Screenshot grounding data
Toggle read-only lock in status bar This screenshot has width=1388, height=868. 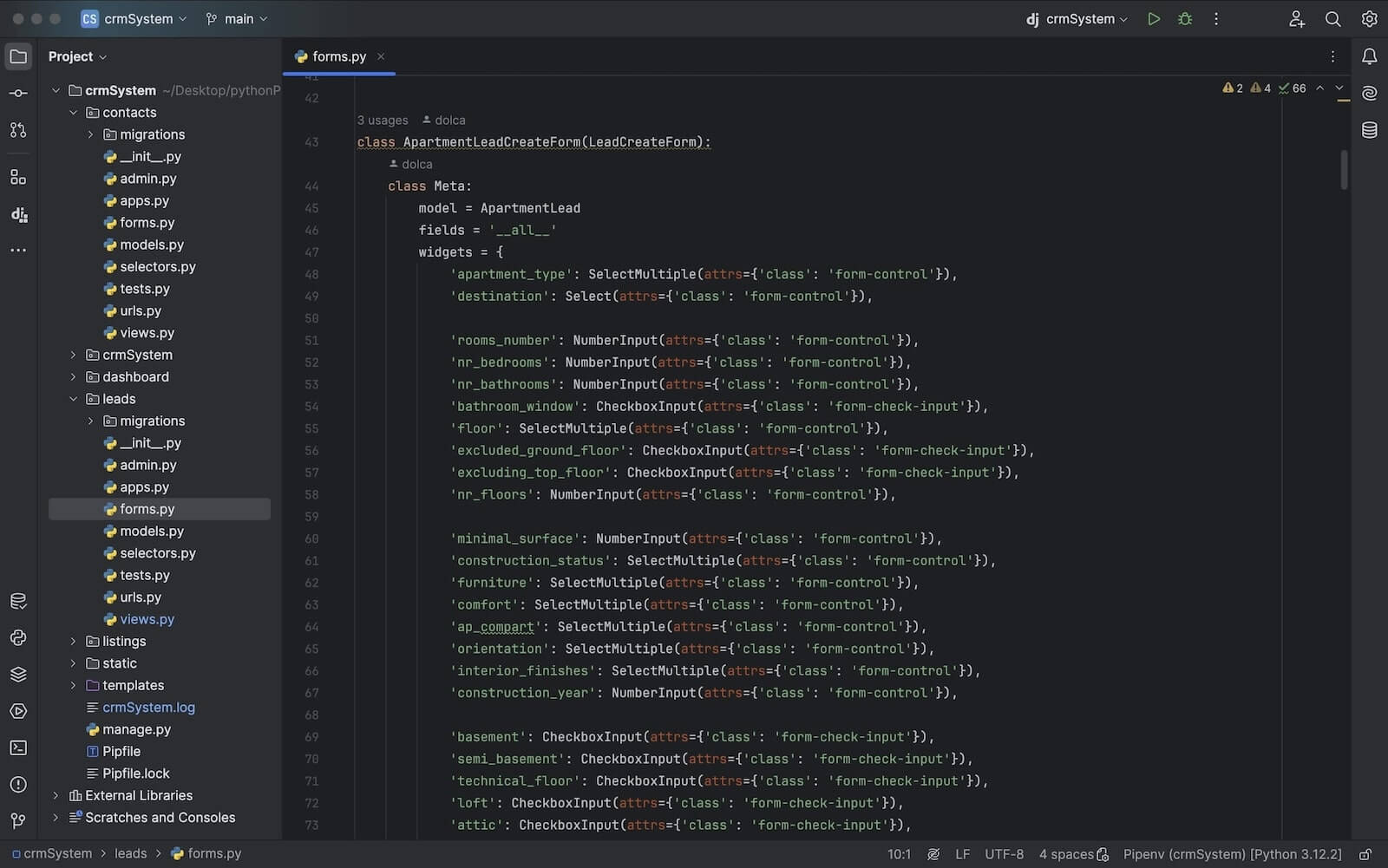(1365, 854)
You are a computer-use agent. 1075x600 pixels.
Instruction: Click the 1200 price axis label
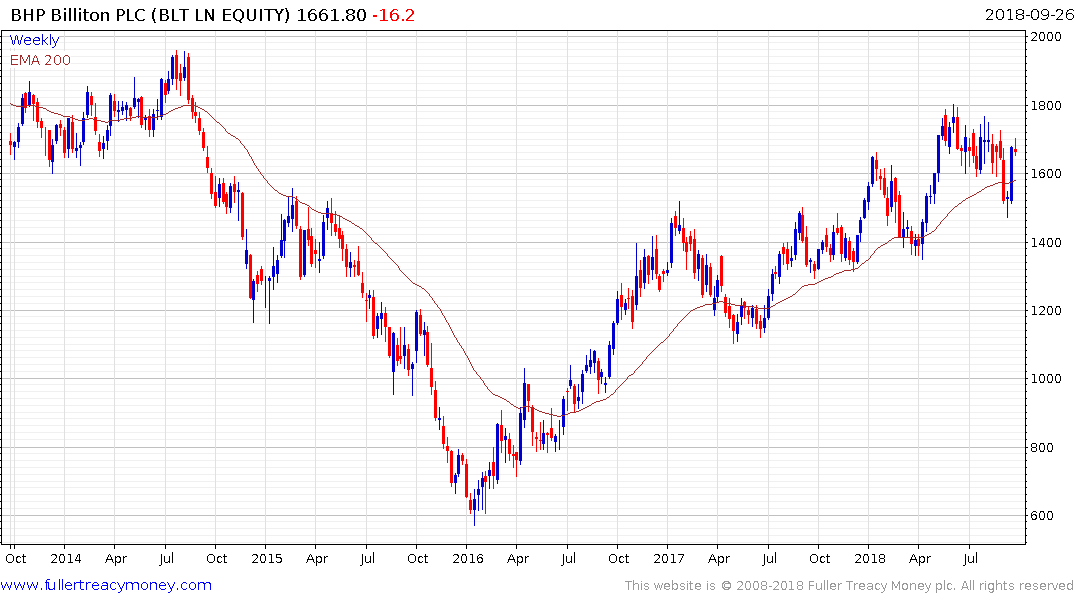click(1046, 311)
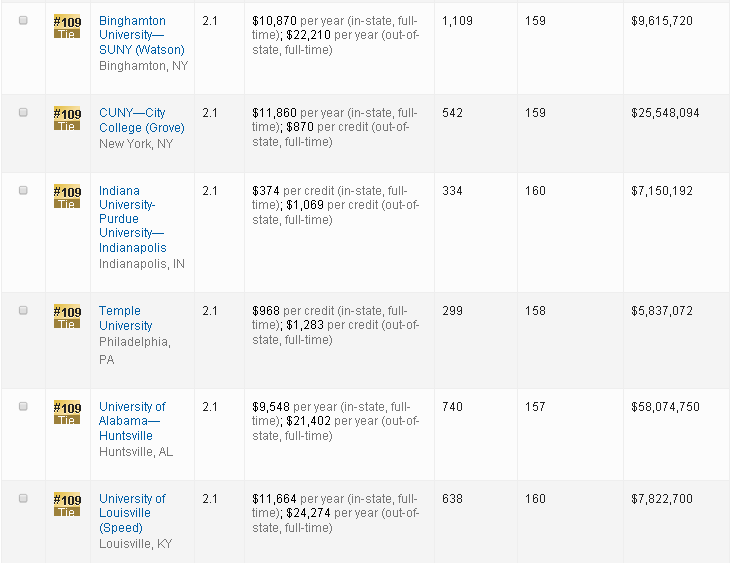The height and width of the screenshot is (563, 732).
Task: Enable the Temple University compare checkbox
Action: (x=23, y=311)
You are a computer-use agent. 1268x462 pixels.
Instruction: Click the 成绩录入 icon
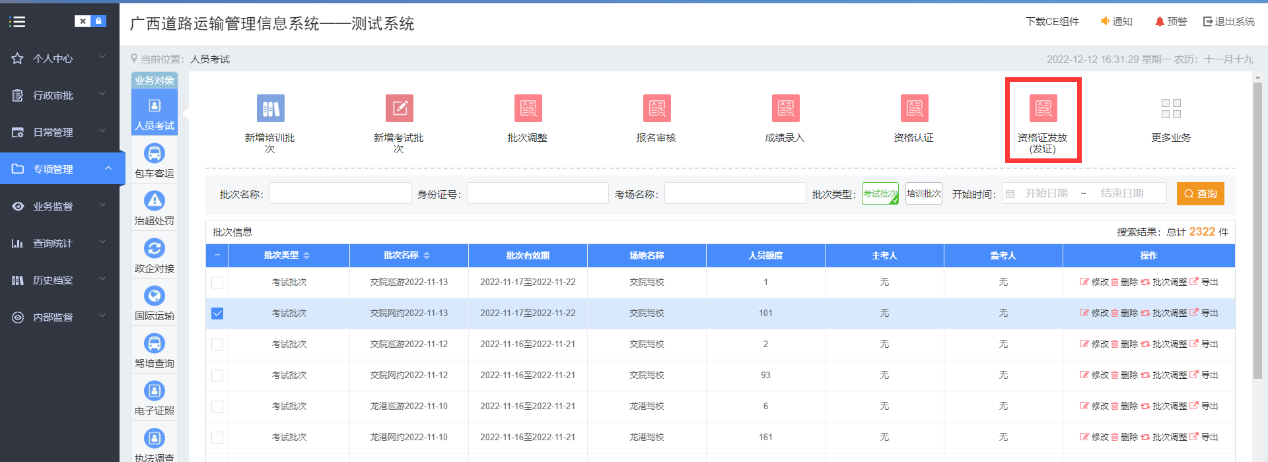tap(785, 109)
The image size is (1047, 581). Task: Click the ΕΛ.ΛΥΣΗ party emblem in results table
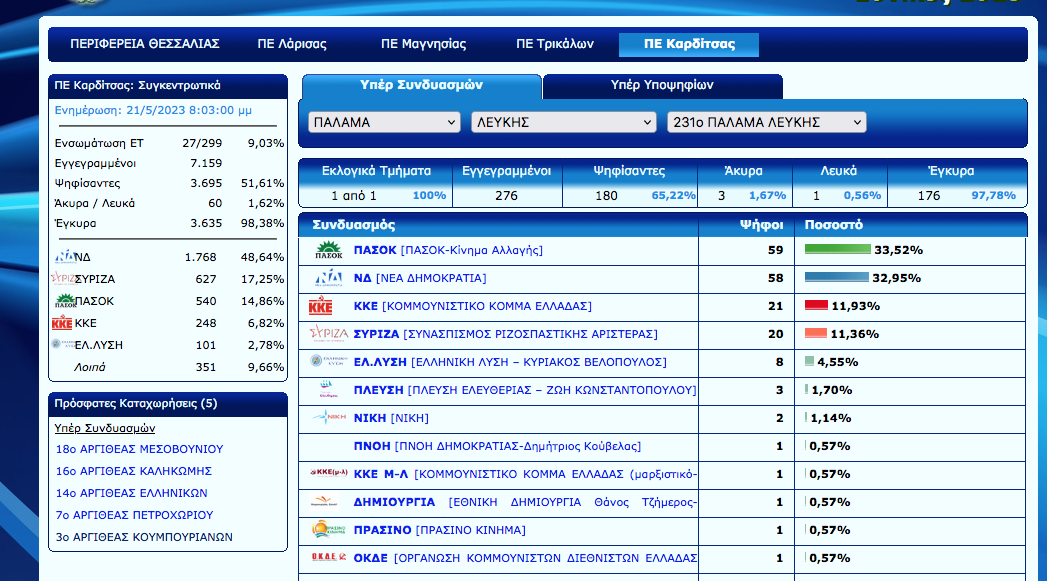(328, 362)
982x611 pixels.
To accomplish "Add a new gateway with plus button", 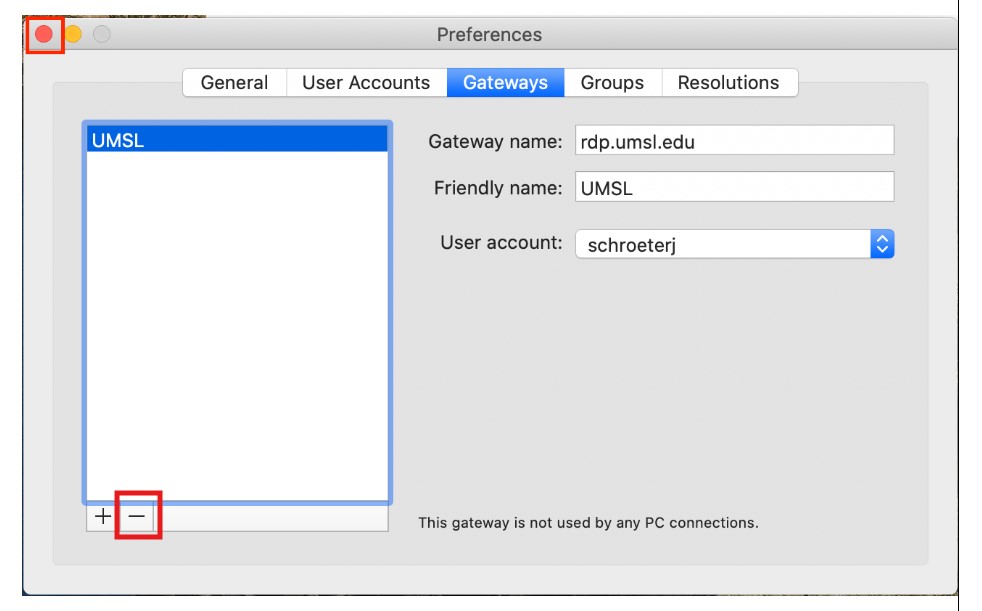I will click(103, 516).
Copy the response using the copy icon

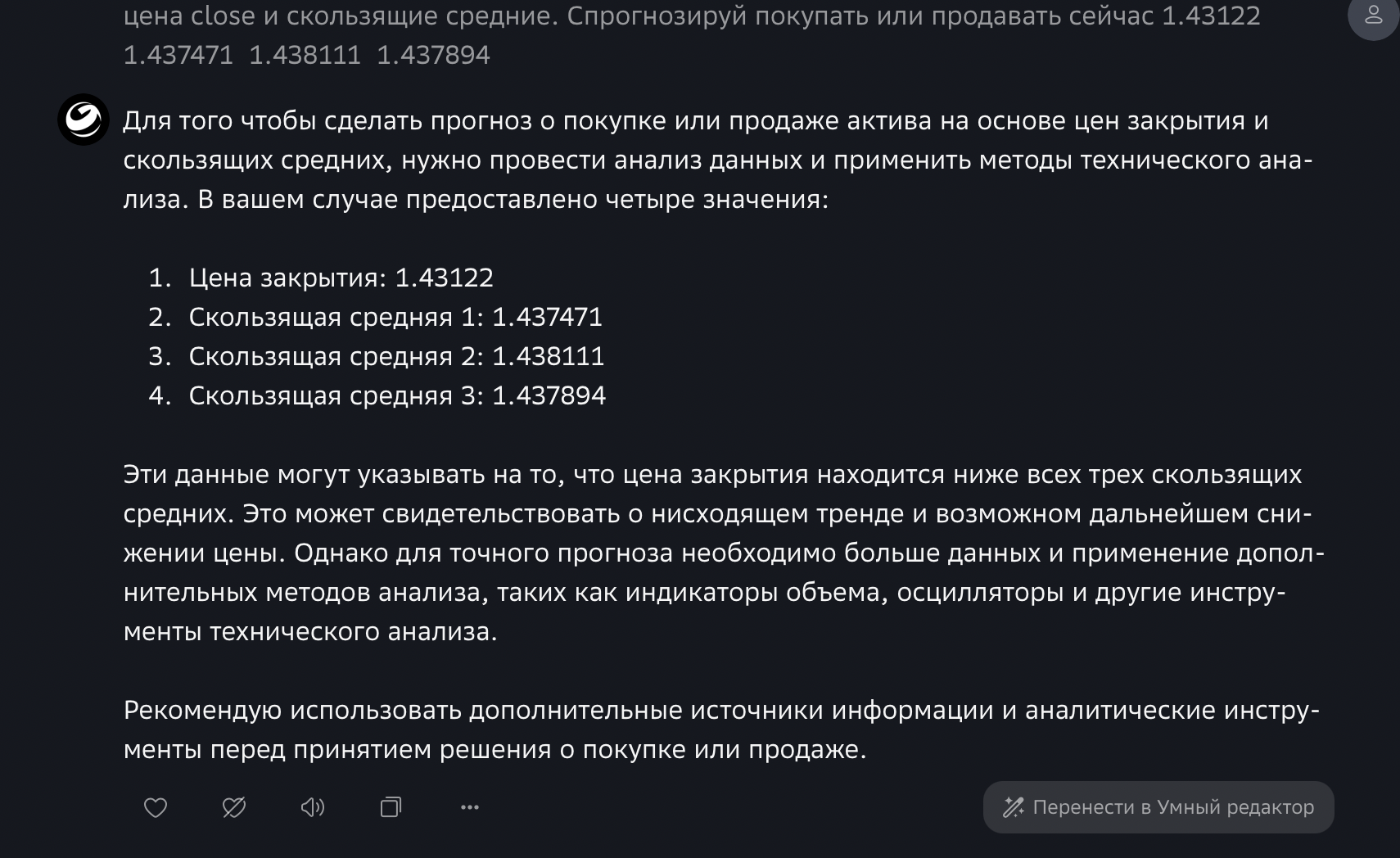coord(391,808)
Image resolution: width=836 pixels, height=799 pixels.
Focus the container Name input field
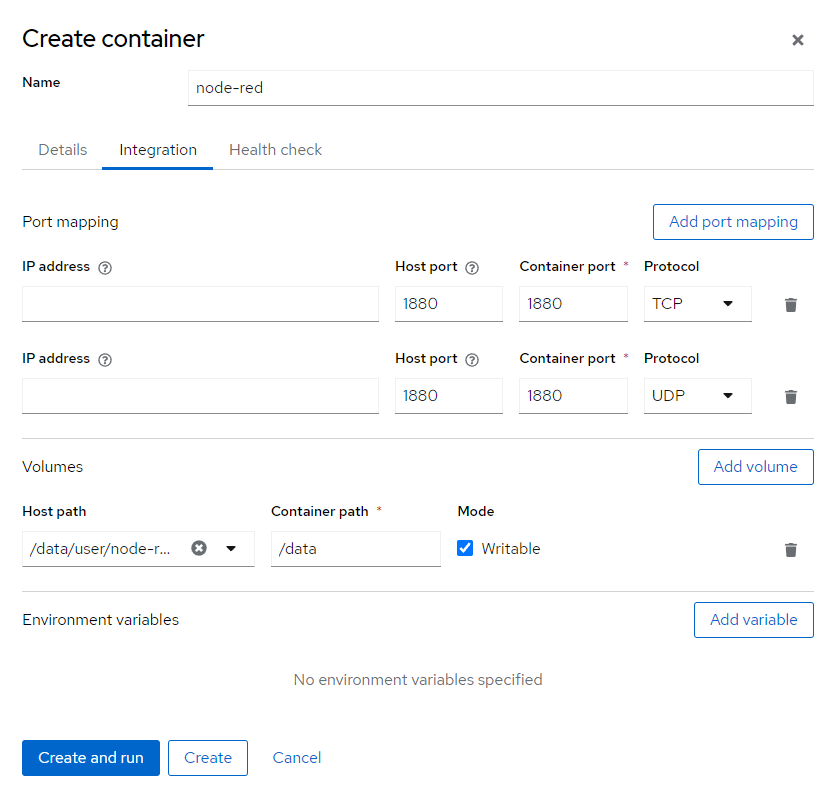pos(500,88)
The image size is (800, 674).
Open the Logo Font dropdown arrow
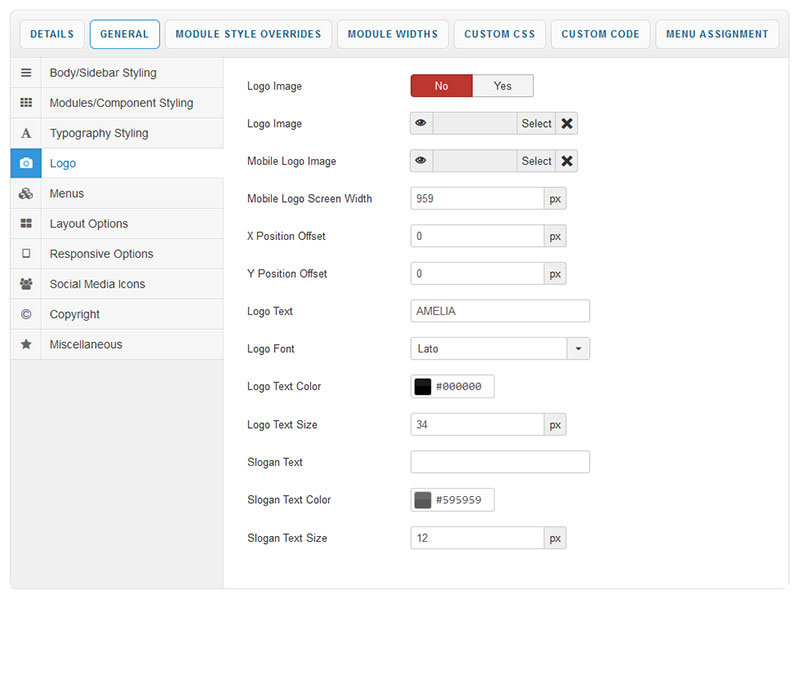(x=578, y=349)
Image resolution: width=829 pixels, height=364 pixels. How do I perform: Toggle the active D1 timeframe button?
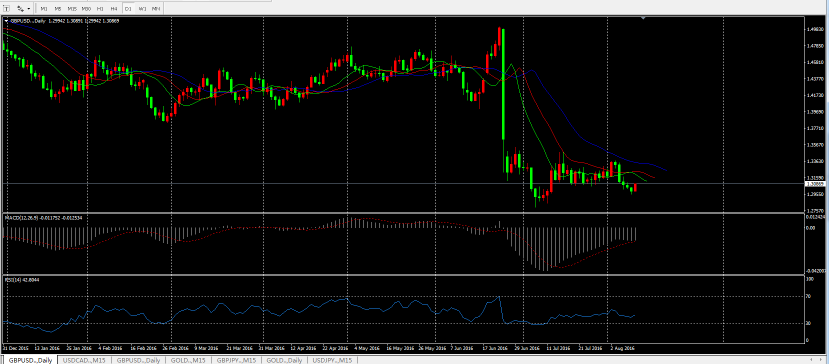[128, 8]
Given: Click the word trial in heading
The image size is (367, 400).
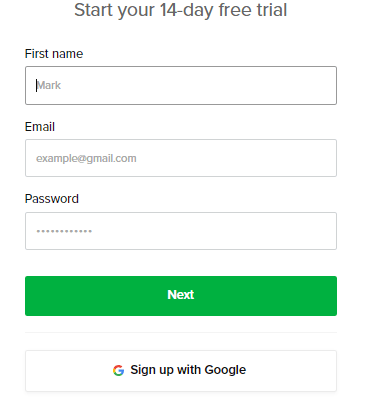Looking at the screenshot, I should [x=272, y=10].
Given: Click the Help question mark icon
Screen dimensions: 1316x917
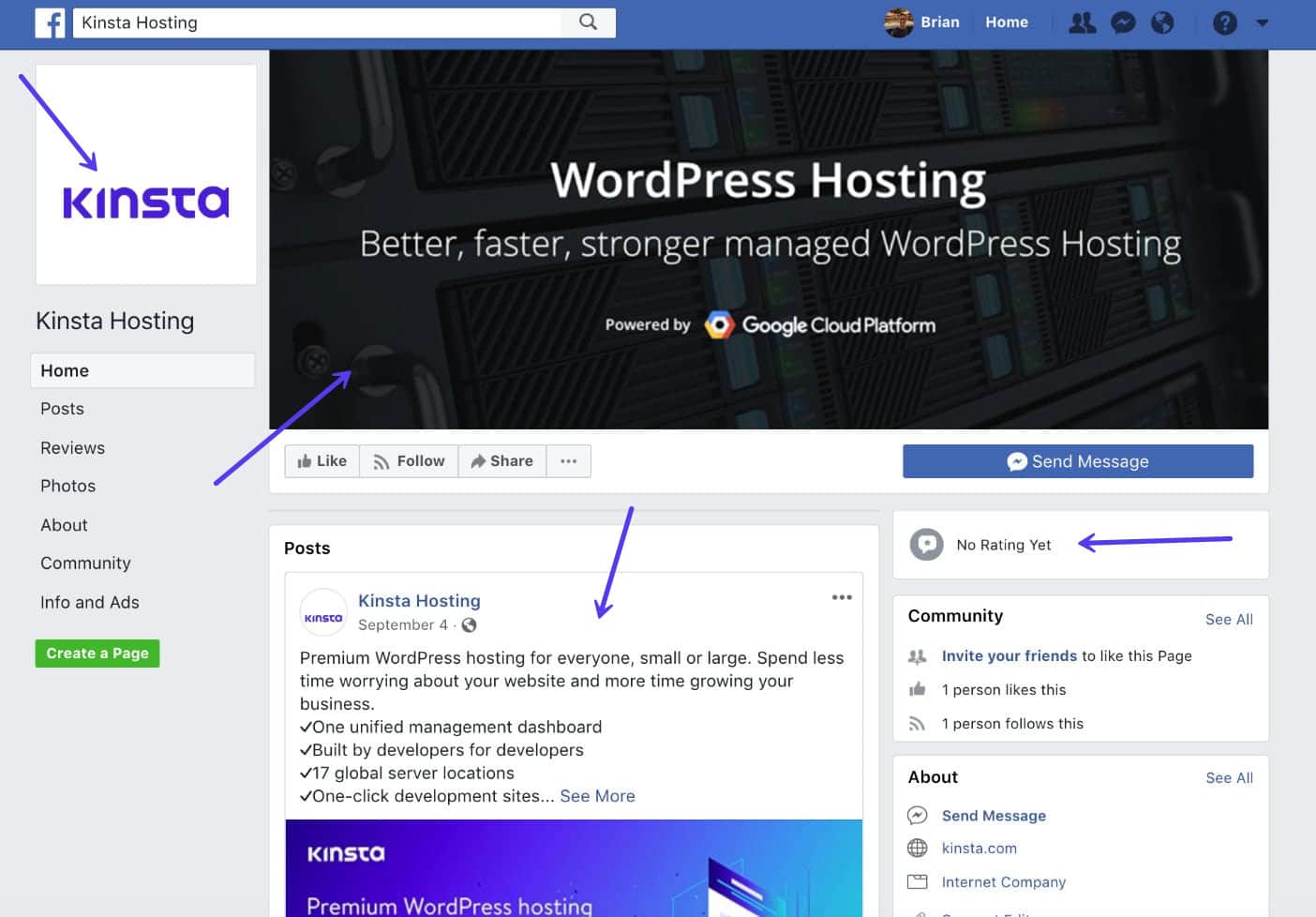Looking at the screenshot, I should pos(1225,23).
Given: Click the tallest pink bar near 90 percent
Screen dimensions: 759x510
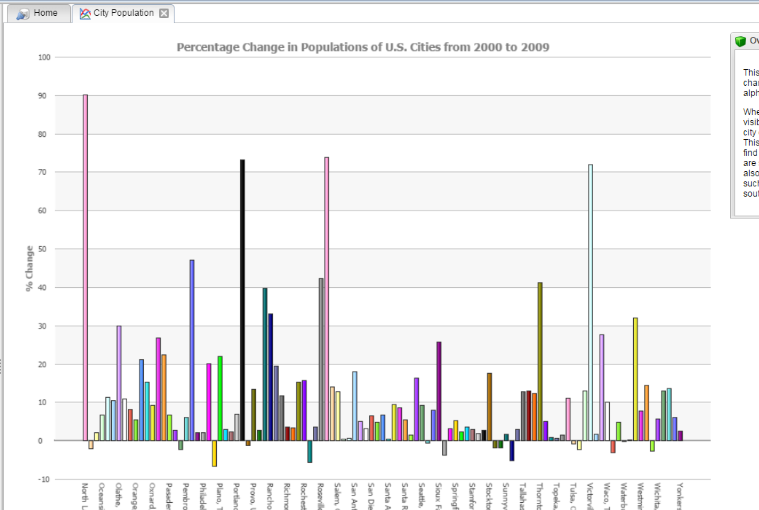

WORK REQUEST
Start at the line holding "Given: Click the tallest" and stop at the last line of the entries above. Repeat those lines exactly, pictures excluded.

RESPONSE TO THIS TASK
Given: Click the tallest pink bar near 90 percent
Screen dimensions: 759x510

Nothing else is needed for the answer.